The Justice Department of the Unites States has begun a criminal investigation on the account of the company’s usage of a software application that helped the drivers to evade local transportation regulations in Uber-restricted cities.

The ride-sharing app has used the software known as “Greyball,” which helped to identify and avoid government officials who were trying to suppress Uber in places where this service has not yet been approved such as Portland, Oregon.

Right after the New York Times has exposed the existence of the Greyball software, Uber banned the use for this purpose and stated that the program was created to check ride requests to safeguard drivers and prevent fraud.

Uber is one of the most used ridesharing apps in the U.S. with coverage in more than 570 cities worldwide. (Source)
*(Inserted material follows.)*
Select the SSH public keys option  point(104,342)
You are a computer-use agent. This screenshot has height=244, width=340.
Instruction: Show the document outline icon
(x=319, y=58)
The way that this software worked is by using a few procedures—getting credit card information, performing social media searches and geolocation, and recognizing government-issued devices to determine potential authorities in restricted cities. The users that are a potential threat would see a “ghost” version of the Uber app, with phantom vehicles that were getting canceled in order to avoid detection.

In the end, the company acknowledged the use of Greyball, and even though it’s not being used in the U.S., it is still operated by Uber in foreign markets.

Portland transportation officials reported that the company used the aforementioned software tools in December 2014, to avoid 16 Portland Bureau of Transportation officials and deny them many rides through the Uber app.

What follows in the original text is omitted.